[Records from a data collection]
--- START ---
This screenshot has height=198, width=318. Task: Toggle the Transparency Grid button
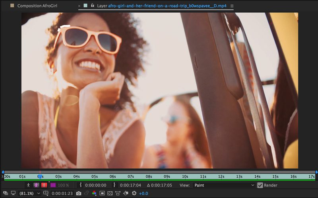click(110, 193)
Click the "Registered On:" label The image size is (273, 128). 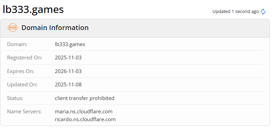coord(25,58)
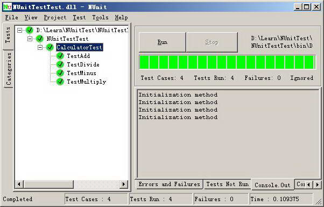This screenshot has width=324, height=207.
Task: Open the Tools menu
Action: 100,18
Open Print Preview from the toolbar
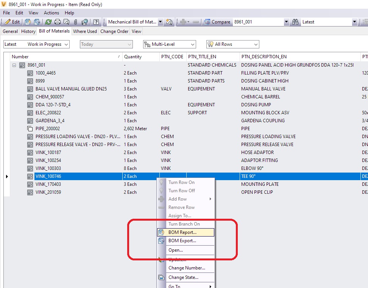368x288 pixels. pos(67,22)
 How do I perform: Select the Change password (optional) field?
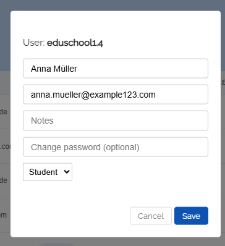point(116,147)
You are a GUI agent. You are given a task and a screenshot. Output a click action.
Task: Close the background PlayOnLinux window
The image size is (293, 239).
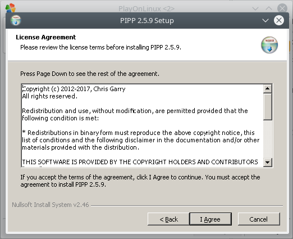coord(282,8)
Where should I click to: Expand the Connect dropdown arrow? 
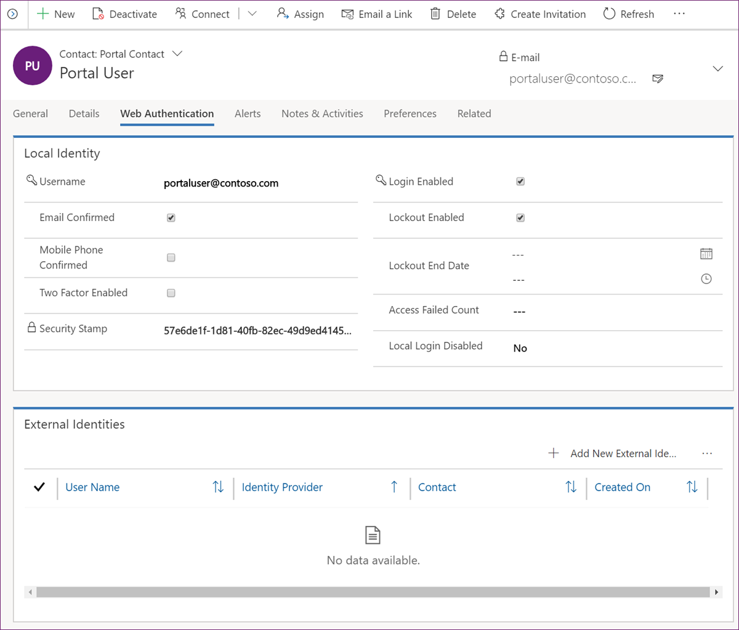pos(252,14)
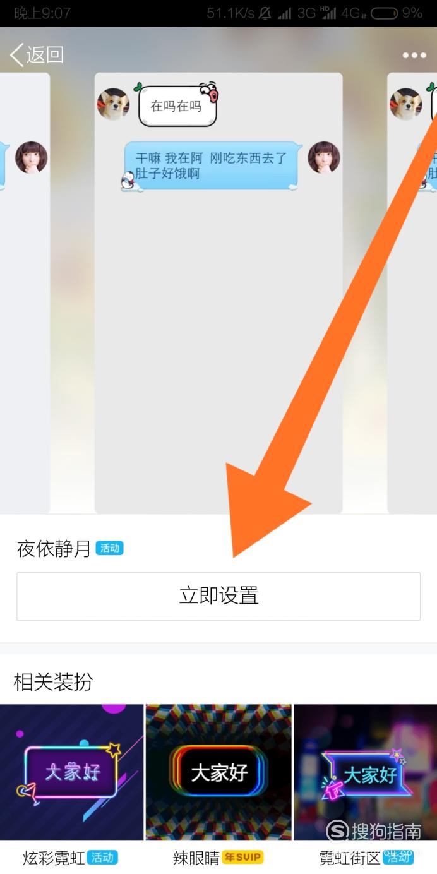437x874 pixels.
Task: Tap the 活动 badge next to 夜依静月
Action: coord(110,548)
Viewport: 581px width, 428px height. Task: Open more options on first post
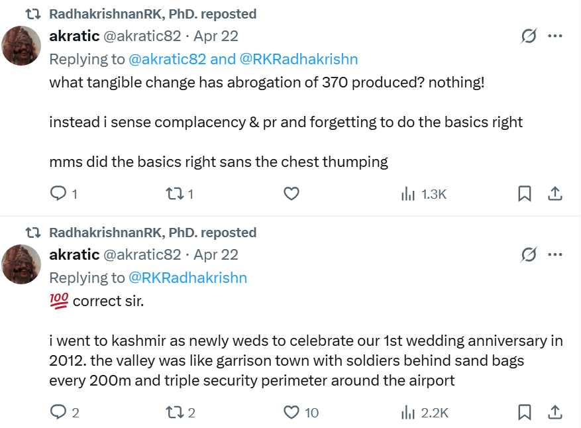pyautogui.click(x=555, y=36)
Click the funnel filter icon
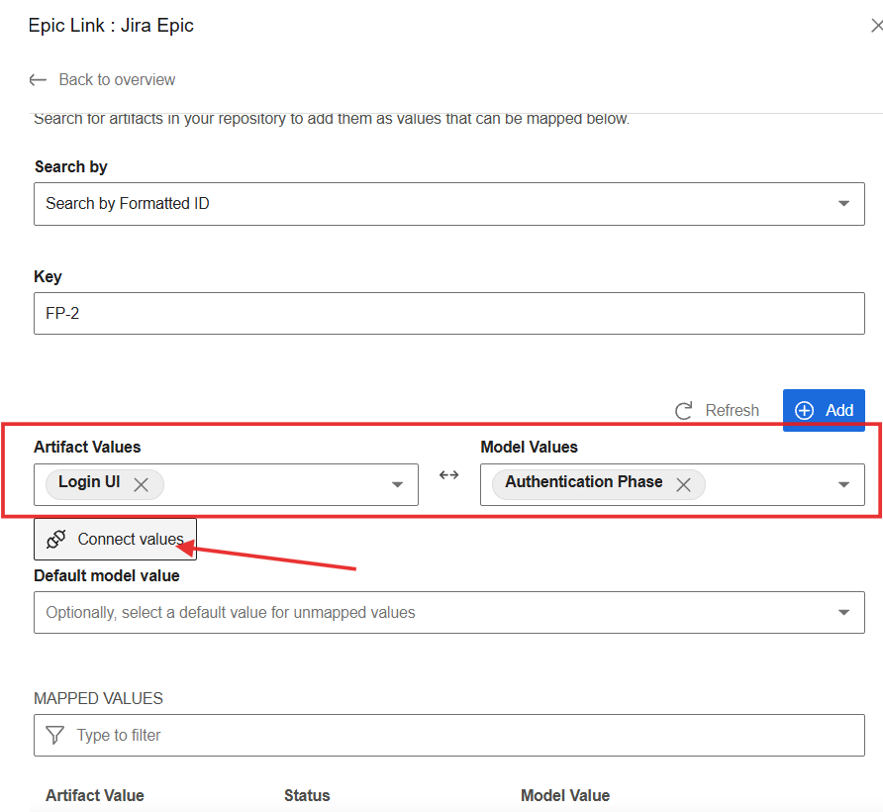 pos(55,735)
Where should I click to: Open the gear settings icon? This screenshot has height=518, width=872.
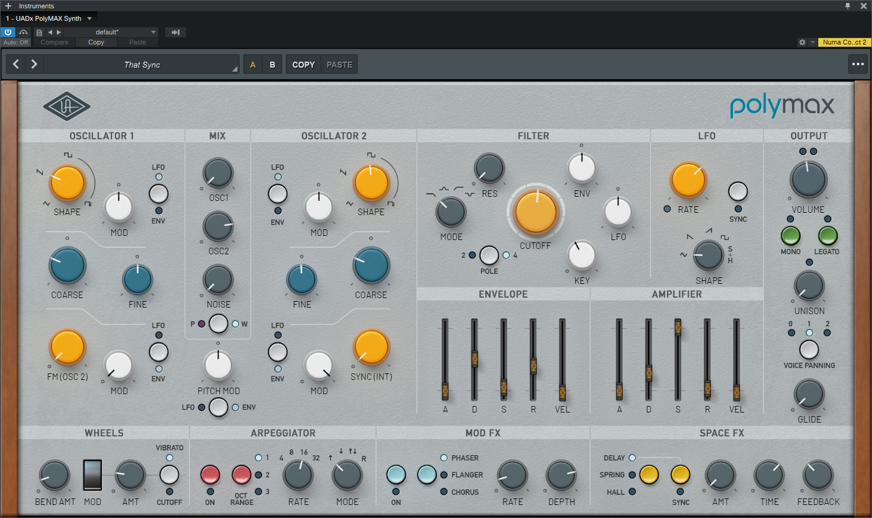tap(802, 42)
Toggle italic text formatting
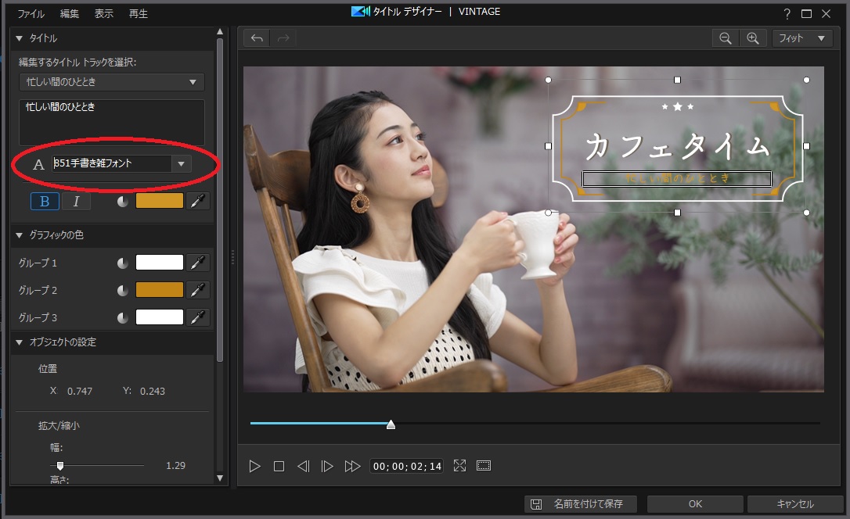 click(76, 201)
--- END ---
--- START ---
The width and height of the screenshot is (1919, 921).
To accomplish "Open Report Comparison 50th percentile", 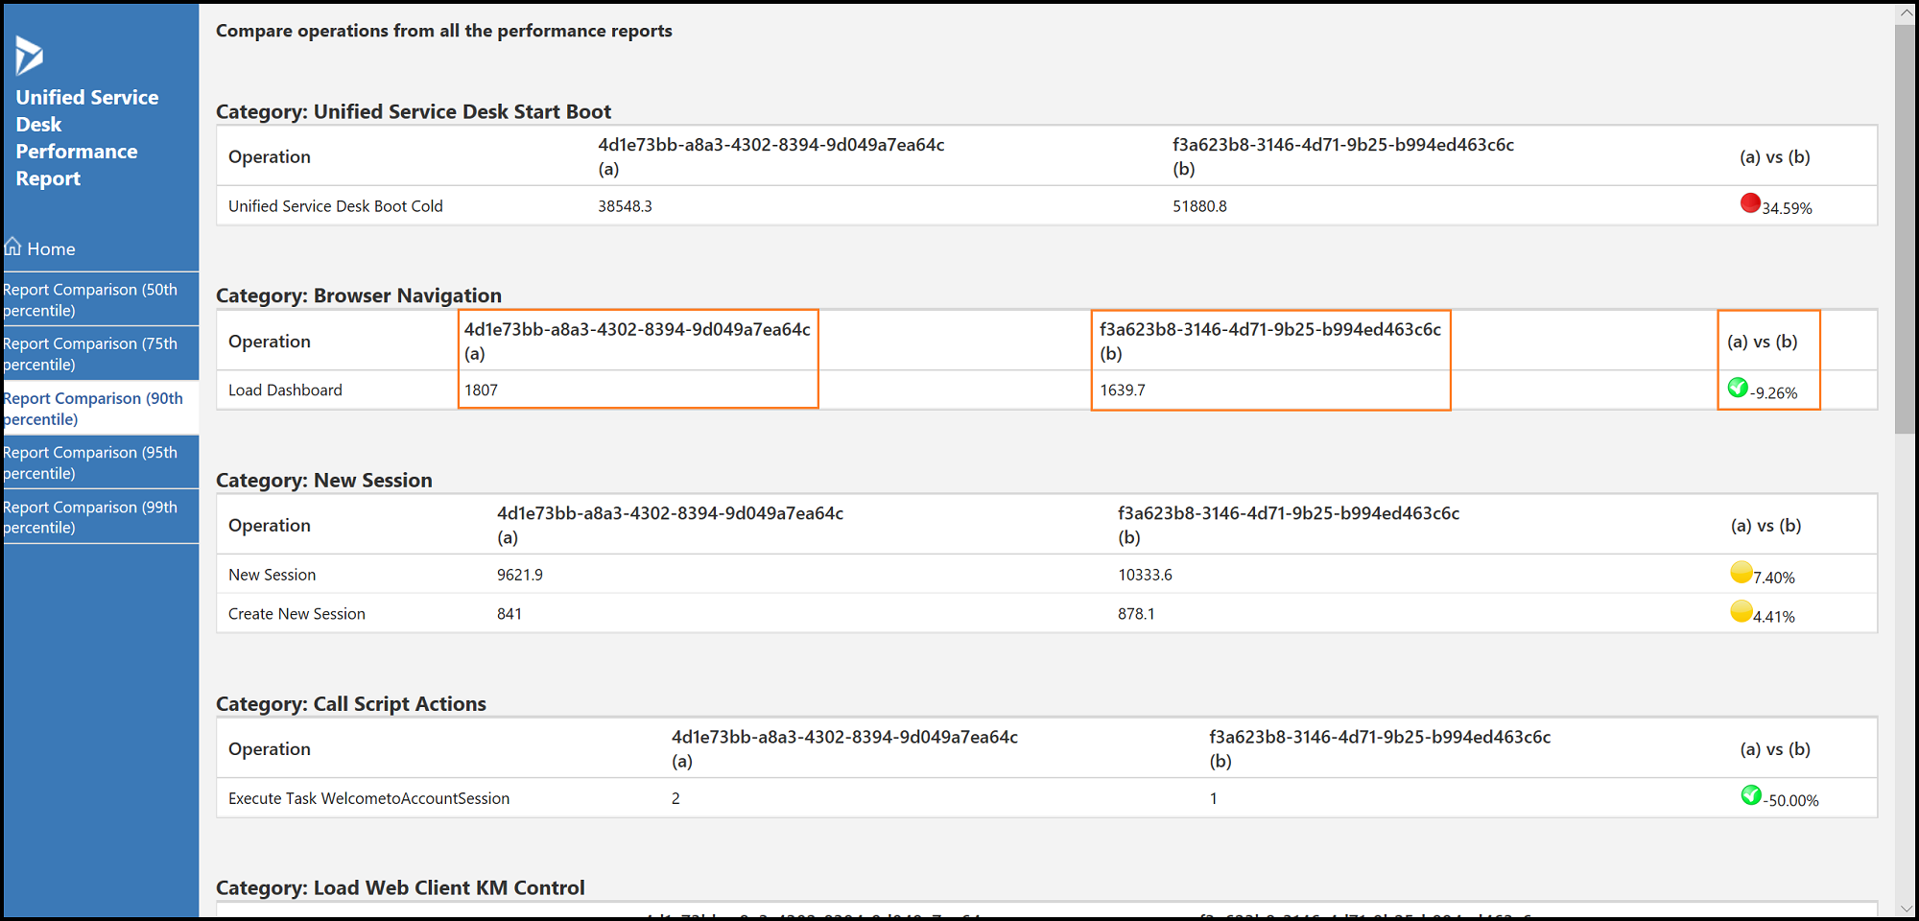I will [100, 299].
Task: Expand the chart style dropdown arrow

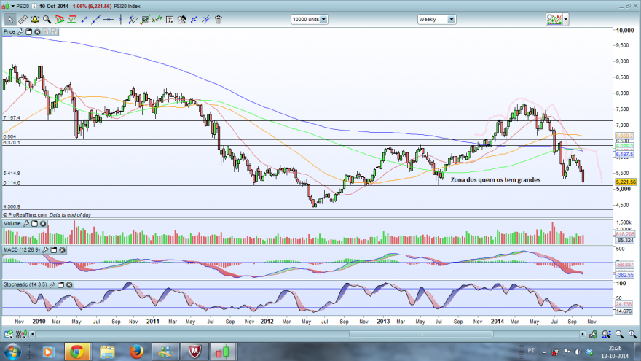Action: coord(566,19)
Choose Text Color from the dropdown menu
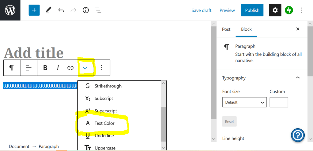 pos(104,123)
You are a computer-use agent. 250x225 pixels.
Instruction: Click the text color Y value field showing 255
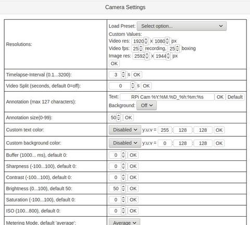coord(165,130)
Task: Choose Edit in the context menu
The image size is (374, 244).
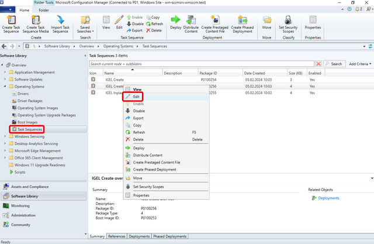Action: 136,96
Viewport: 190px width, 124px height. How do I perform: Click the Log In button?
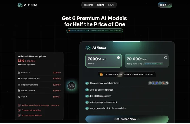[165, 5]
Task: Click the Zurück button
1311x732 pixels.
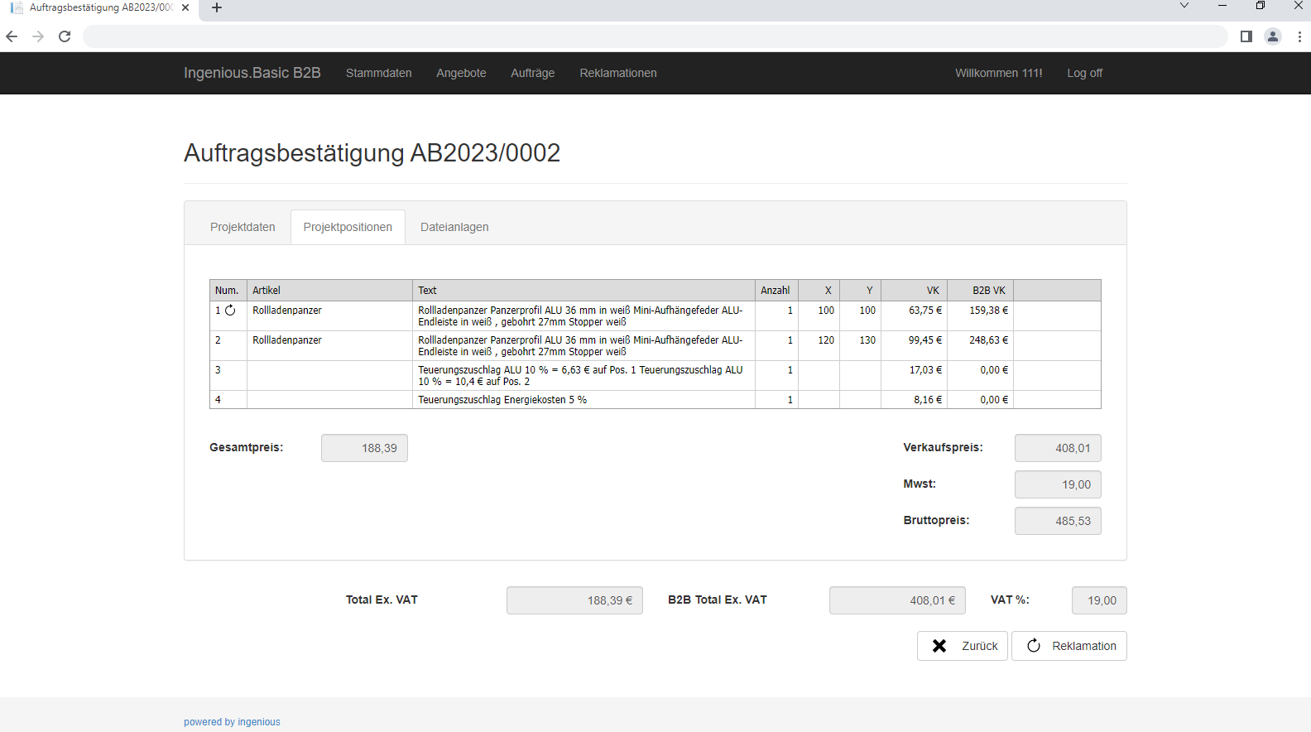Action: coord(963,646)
--- END ---
● Activity:
Of all the lines in the entries, count those with the string "agent", and report only that number.

● The answer:
2